Linear Regression#

References#

Intro#

  • linear regression, a very simple approach for supervised learning. In particular, linear regression is a useful tool for predicting a quantitative response.

  • In statistics, linear regression is a linear approach to modelling the relationship between a scalar response and one or more explanatory variables (also known as dependent and independent variables).

  • The case of one explanatory variable is called simple linear regression; for more than one, the process is called multiple linear regression.

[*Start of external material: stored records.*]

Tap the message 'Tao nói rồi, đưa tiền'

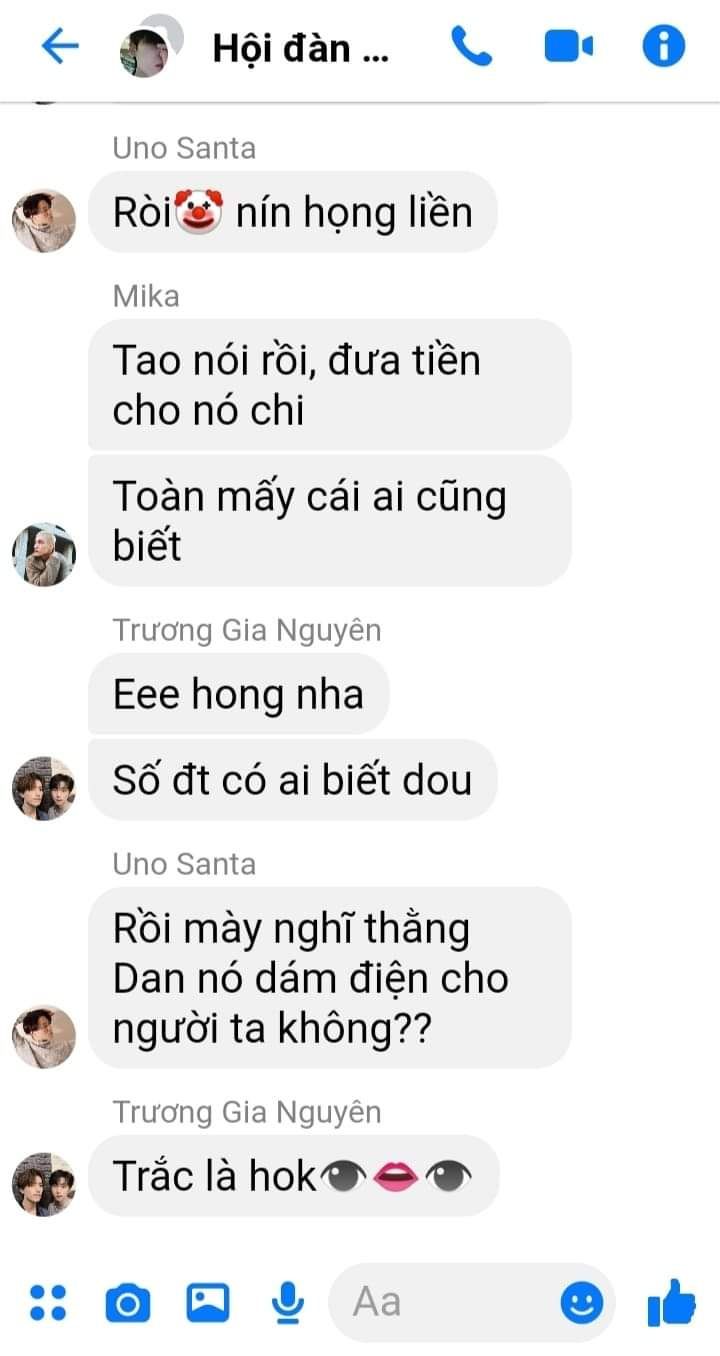coord(330,384)
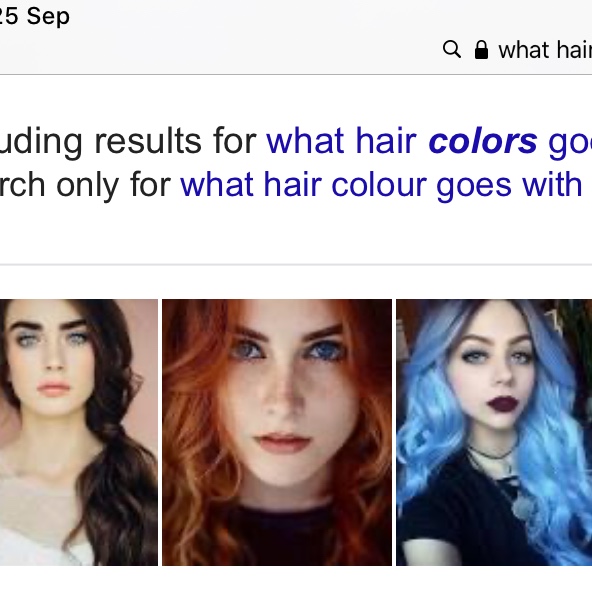Viewport: 592px width, 592px height.
Task: Click the word 'colour' in the second link
Action: pyautogui.click(x=379, y=185)
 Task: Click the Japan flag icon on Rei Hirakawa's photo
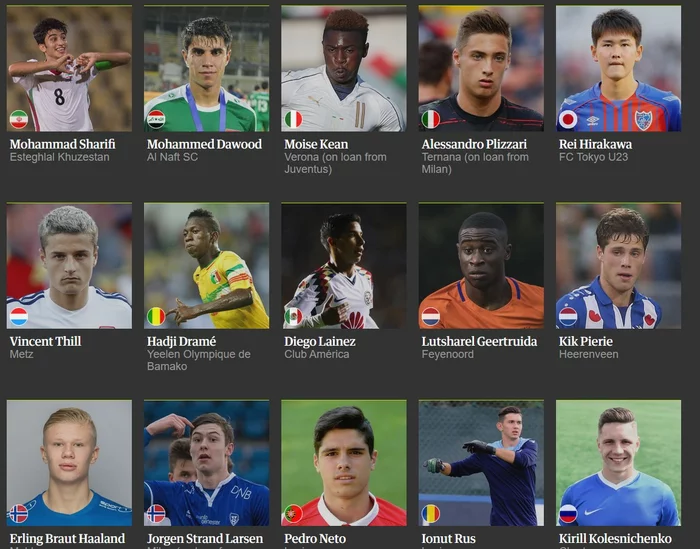click(x=568, y=119)
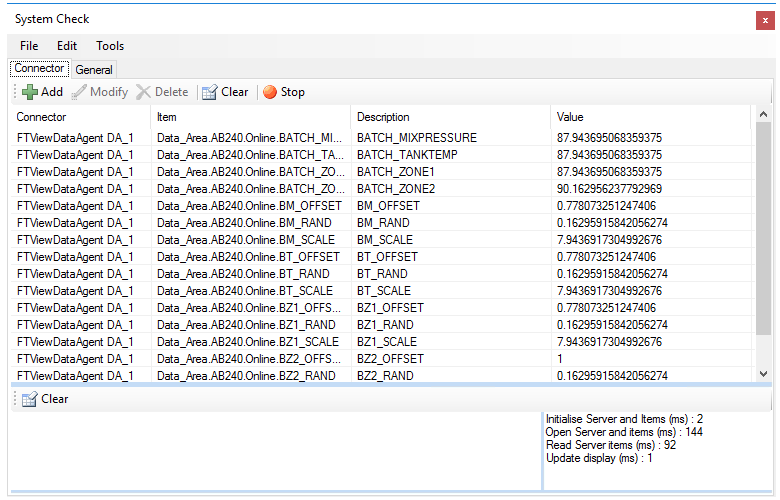Image resolution: width=780 pixels, height=500 pixels.
Task: Sort by the Connector column header
Action: (x=81, y=117)
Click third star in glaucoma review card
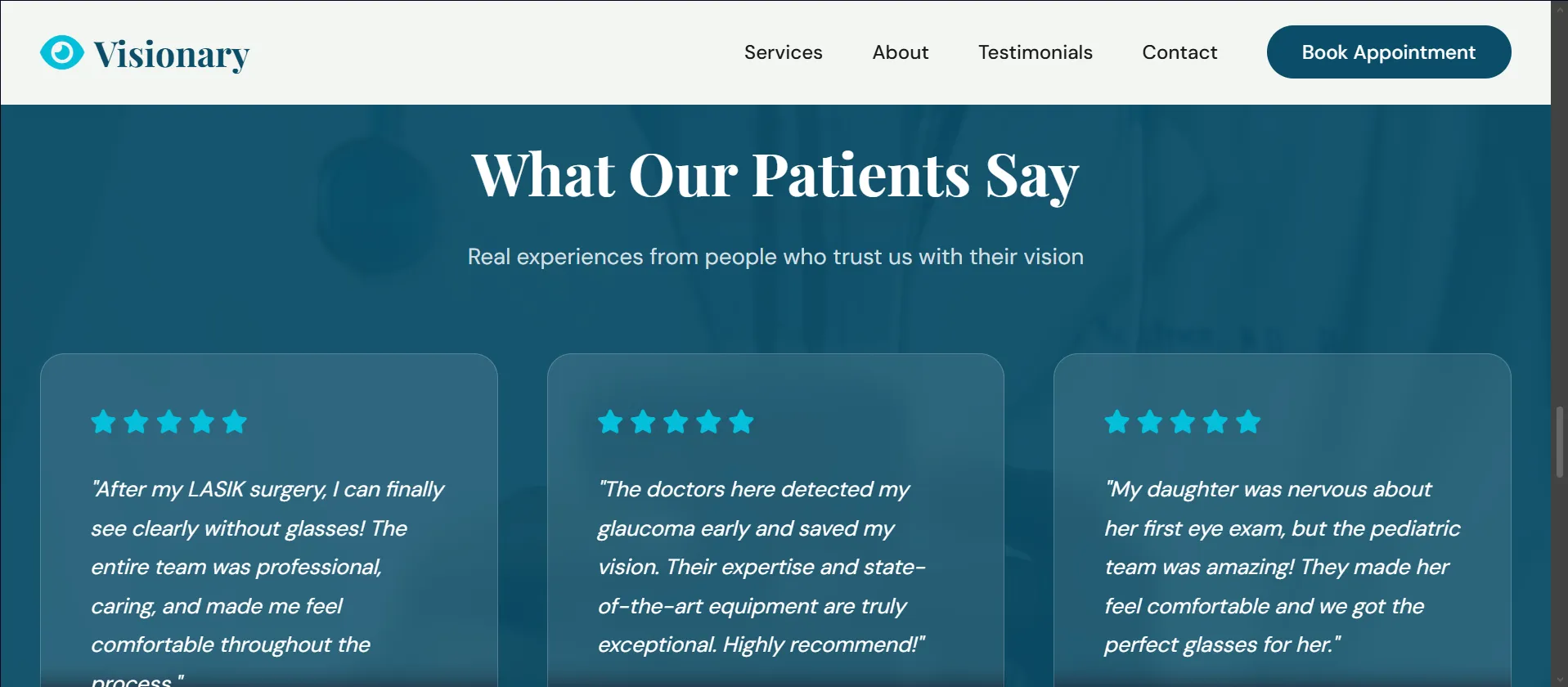 point(676,422)
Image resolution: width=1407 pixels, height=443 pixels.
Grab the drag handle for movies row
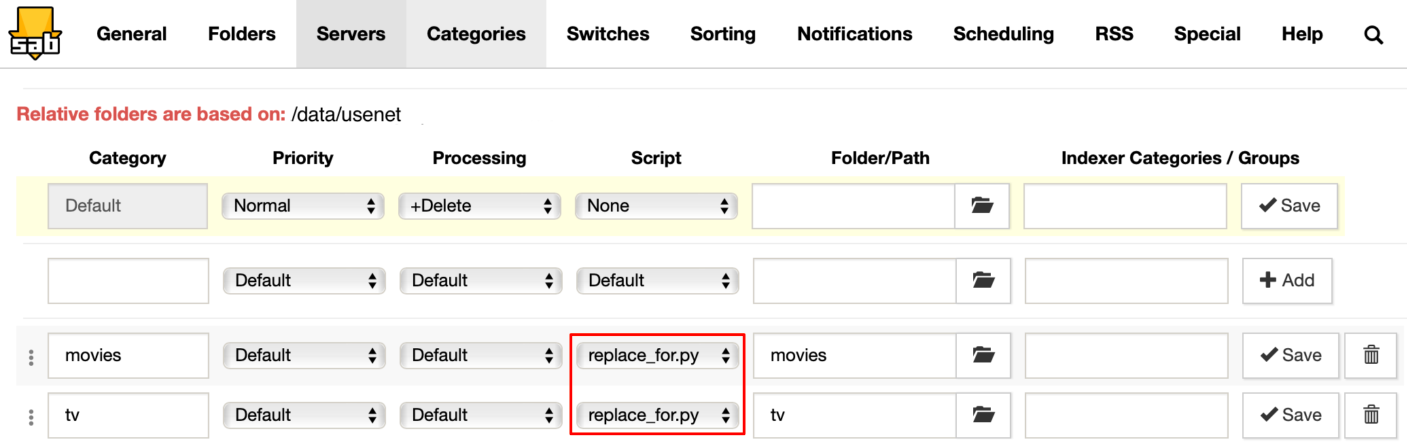tap(31, 356)

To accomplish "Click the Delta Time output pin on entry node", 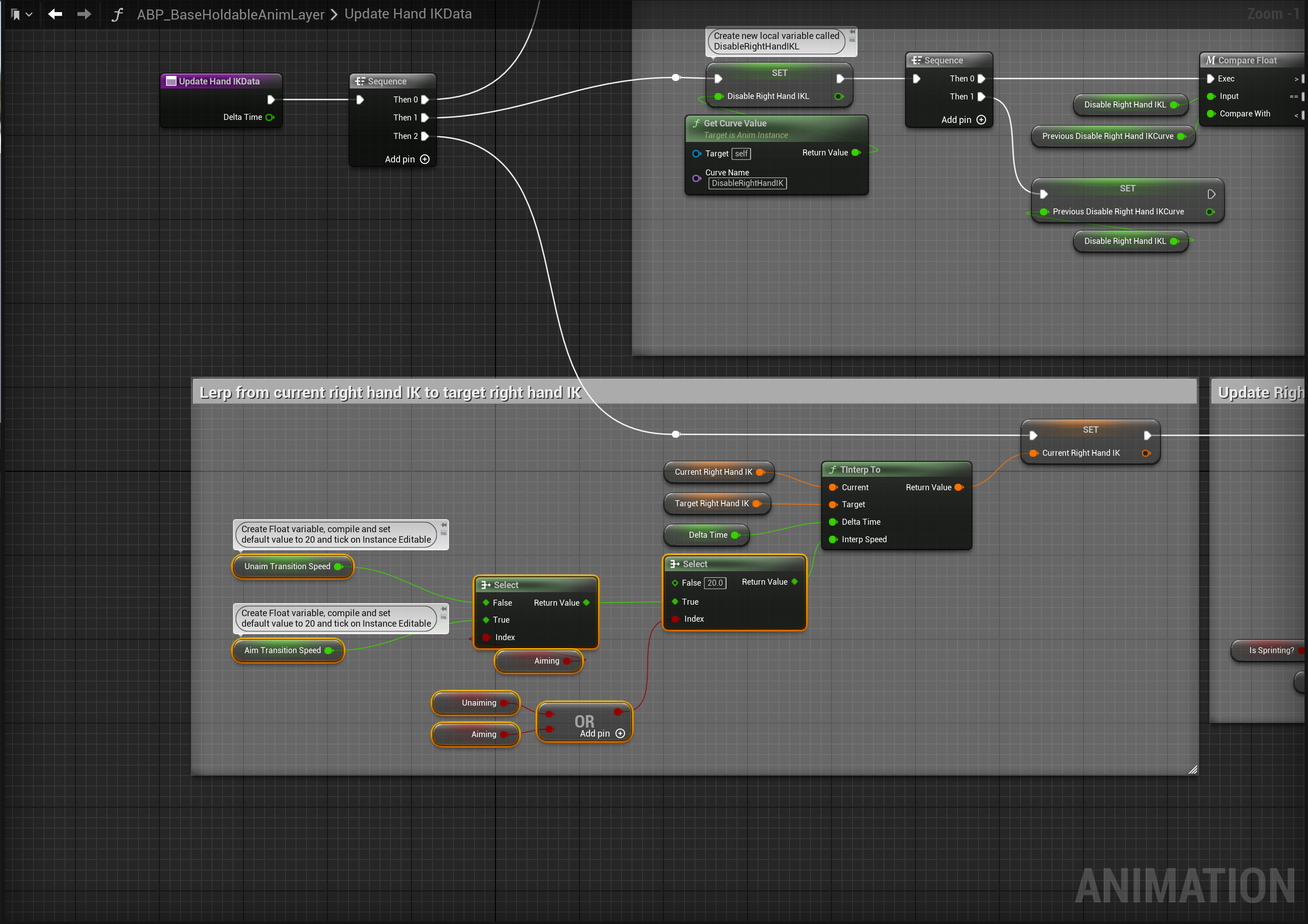I will coord(270,117).
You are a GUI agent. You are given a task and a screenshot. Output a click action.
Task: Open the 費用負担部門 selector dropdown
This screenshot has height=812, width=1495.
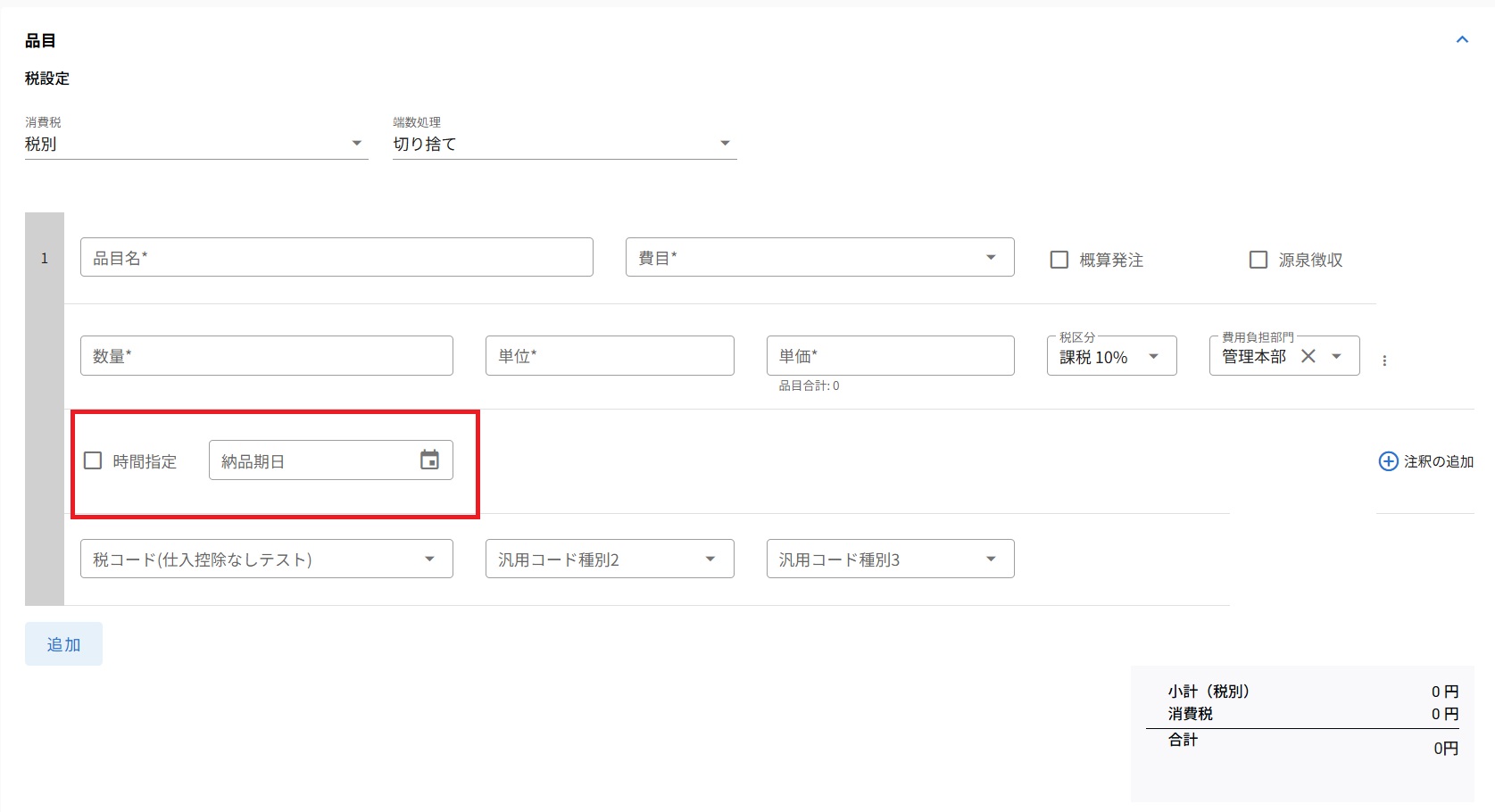(x=1337, y=355)
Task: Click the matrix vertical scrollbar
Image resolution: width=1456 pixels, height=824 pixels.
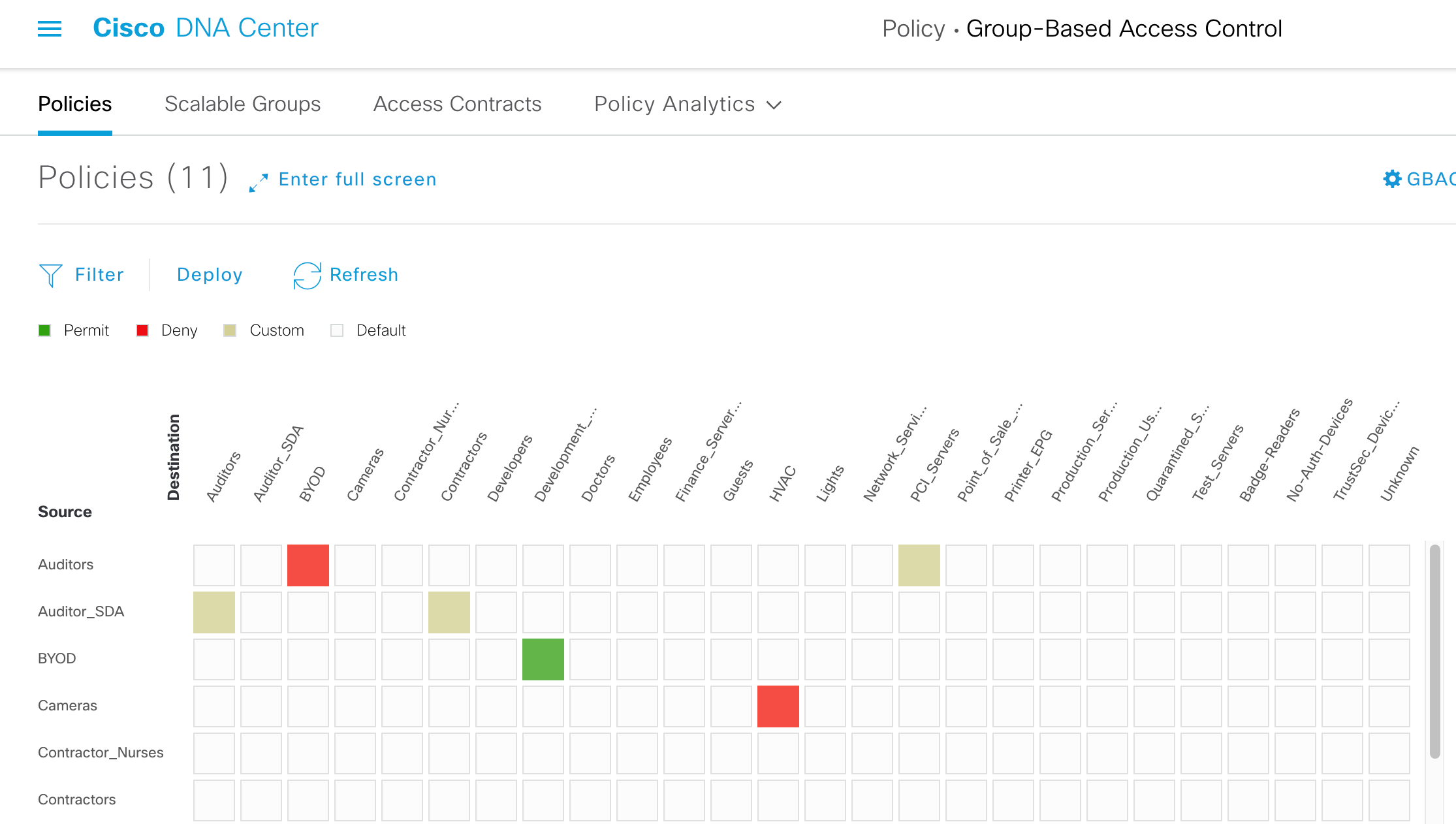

                training set
                    |
                    V
            Learning algorithm
                    |
                    V
            +-------------+
test -->    | hypothesis  | --> estimation
            |    / Model  |
            +-------------+

\begin{align*} \text{Hypothesis } h_\theta(x) &= \theta_0 + \theta_1 x \text{, Where Parameters } : \theta_0, \theta_1 \end{align*}

\begin{align*} \text{Cost Function } &: J(\theta_0,\theta_1) = \frac{1}{2m}\sum_{i=1}^{m}(h_\theta{(x^{(i)}) - y^{(i)}})^2\\ \\ \text{Goal} &: {{minimize}\atop{\theta_0,\theta_1}} J(\theta_0,\theta_1) \end{align*}

Generate Data#

[1]:
import pandas as pd
import numpy as np
from sklearn.datasets import make_regression
import matplotlib.pyplot as plt
from mpl_toolkits import mplot3d
import seaborn as sns
[2]:
sample_size = 300
train_size = 0.7  # 70%

X, y = make_regression(n_samples=sample_size, n_features=1, noise=50, random_state=0)
y = y.reshape(-1, 1)


np.random.seed(10)
random_idxs = np.random.permutation(np.arange(0, sample_size))[
    : int(np.ceil(sample_size * train_size))
]

X_train, y_train = X[random_idxs], y[random_idxs]
X_test, y_test = np.delete(X, random_idxs).reshape(-1, 1), np.delete(
    y, random_idxs
).reshape(-1, 1)

plt.plot(X_train, y_train, "o", label="train")
plt.plot(X_test, y_test, "o", label="test")
plt.legend()
plt.show()
../_images/LinearRegression_Explore_7_0.png
  • X = (m,n), where
    m = number of samples
    n = number of features
  • Add \(X_0\) (column 0 as 1) for bias in linear regression \begin{align} h_\theta(x) &= \theta_0 X_0 + \theta_1 X_1 \\ \because X_0 &= 1 \\ h_\theta(x) &= \theta_0 + \theta_1 X_1 \\ \end{align}

[3]:
print(X.shape, y.shape)
(300, 1) (300, 1)
[4]:
m, n = X.shape
print("number of columns (features) :", n)
print("number of samples (rows) :", m)
number of columns (features) : 1
number of samples (rows) : 300
[5]:
def add_axis_for_bias(X_i):

    X_i = X_i.copy()
    if len(X_i.shape) == 1:
        X_i = X_i.reshape(-1, 1)

    if False in (X_i[..., 0] == 1):
        return np.hstack(tup=(np.ones(shape=(X_i.shape[0], 1)), X_i))
    else:
        return X_i

Check for bias column(column 0)#

[6]:
arr = np.array(
    [
        [1, 2, 3, 4],
        [1, 6, 7, 8],
        [1, 11, 12, 13],
        [1, 4, 2, 4],
        [1, 5, 2, 1],
        [1, 7, 54, 23],
    ]
)

arr.shape
[6]:
(6, 4)
  • this means 6 rows and 4 columns

[7]:
False not in (arr[..., 0] == 1)
[7]:
True
[8]:
np.sum(arr), np.sum(arr, axis=0), np.sum(arr, axis=1)
[8]:
(174, array([ 6, 35, 80, 53]), array([10, 22, 37, 11,  9, 85]))
[9]:
np.mean(arr), np.mean(arr, axis=0), np.mean(arr, axis=1)
[9]:
(7.25,
 array([ 1.        ,  5.83333333, 13.33333333,  8.83333333]),
 array([ 2.5 ,  5.5 ,  9.25,  2.75,  2.25, 21.25]))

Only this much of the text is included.